Fundamental Forecast for Australian Dollar: Bearish
- Key Channel Top, 1.05 Figure in Focus for AUDUSD Positioning
- Australian Dollar Outperforms on Firmer HSBC China PMI Print
- In-line CPI Leaves RBA Rate Outlook, Aussie Dollar Little Changed
The Australian Dollar remains firmly anchored to risk sentiment, with a trade-weighted index of the currency’s average value against its leading counterparts showing an iron-clad correlation with the MSCI World Stock Index. This puts global growth expectations front and center, turning the spotlight on the Federal Reserve and the European Central Bank as both deliver their monthly policy announcements in the week ahead.
Market-wide economic growth expectations pencil in a recession in the Eurozone and a narrow pickup in US performance in 2012. This means any added stimulus to be unveiled at these rate decisions speaks directly to mitigating the primary headwind facing the global recovery and amplifying its foremost offsetting force. While the ECB appears primed to offer a dose of further accommodation, hopes for the launch of a third round of Fed quantitative easing (QE3) are likely to be disappointed. On net, this seems likely to fall short of satiating investors, weighing on risk appetite and pulling the Australian Dollar broadly lower.

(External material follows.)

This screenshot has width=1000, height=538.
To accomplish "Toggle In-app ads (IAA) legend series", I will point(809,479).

Turning first to the ECB, markets appear primed for another interest rate cut. Indeed, data from Credit Suisse suggests investors are pricing in an 82.5 percent probability of another 25bps reduction in the benchmark cost of borrowing. To deliver a meaningful boost to risk trends, the central bank will need to deliver above those expectations, and comments from ECB President Mario Draghi last week suggested just such an outcome may be in the works. Draghi warned that if swelling sovereign risk premia in bond yields disrupt monetary policy transmission, dealing with them falls within the ECB’s mandate. That hints the bank may reboot its bond-buying program, a boon for debt-strapped Eurozone countries squeezed by prohibitively high funding costs.

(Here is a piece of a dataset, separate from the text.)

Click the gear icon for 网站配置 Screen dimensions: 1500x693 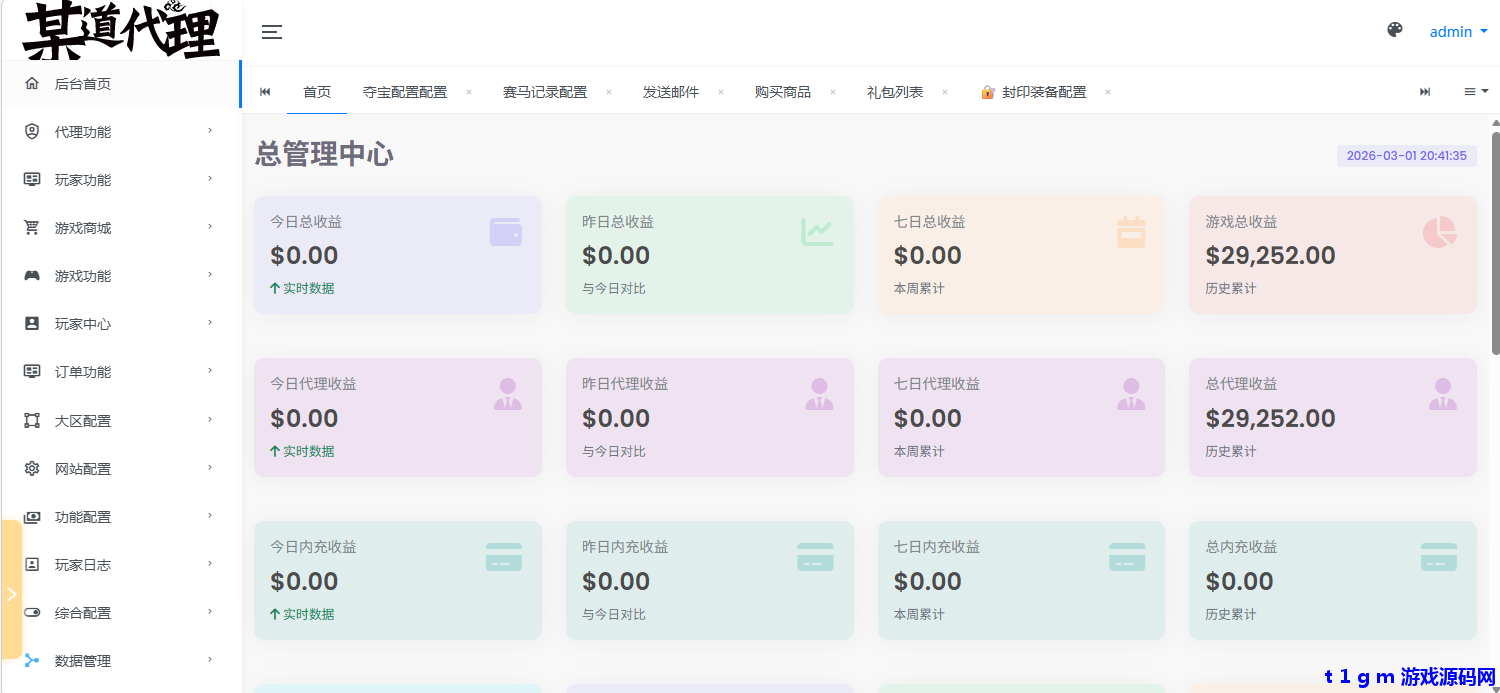pos(32,469)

Meanwhile, the Federal Reserve is unlikely to offer the markets much more than the familiar yarn about the availability of QE3 in the event that it is necessary all the while opting to leave the levers of monetary policy unchanged from their current setting. Indeed, with yields across the maturity spectrum hovering within a hair of record lows having arrived there without any new stimulus since QE2 concluded in June 2011. It seems unreasonable to argue that more asset purchases are needed to keep credit costs capped or that marginally cheaper funding will bring a significant number of would-be borrowers off the sidelines. That means the most significant benefit of a QE3 program is to be found in a psychological boost to market sentiment. Ben Bernanke and company are likely to keep such a tool in the arsenal for the time being, to be unveiled in the event a major dislocation in Europe creates a global credit freeze akin to the 2008 debacle following the collapse of Lehman Brothers.

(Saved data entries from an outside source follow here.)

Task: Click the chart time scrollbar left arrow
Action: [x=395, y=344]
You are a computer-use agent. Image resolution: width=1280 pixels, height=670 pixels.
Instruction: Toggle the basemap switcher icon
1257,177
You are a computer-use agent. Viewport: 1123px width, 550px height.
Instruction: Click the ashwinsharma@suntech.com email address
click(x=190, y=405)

The domestic economic calendar is generally quiet, with Building Approval, Trade Balance and Retail Sales figures highlighting a docket of second-tier releases. The round-up of July’s HSBC-produced and official manufacturing- and service-sector Chinese PMI numbers may prove market-moving however. China is Australia’s top trading partner and its performance speaks directly to the health of the latter country’s mining sector, a core source of economy-wide strength over recent years.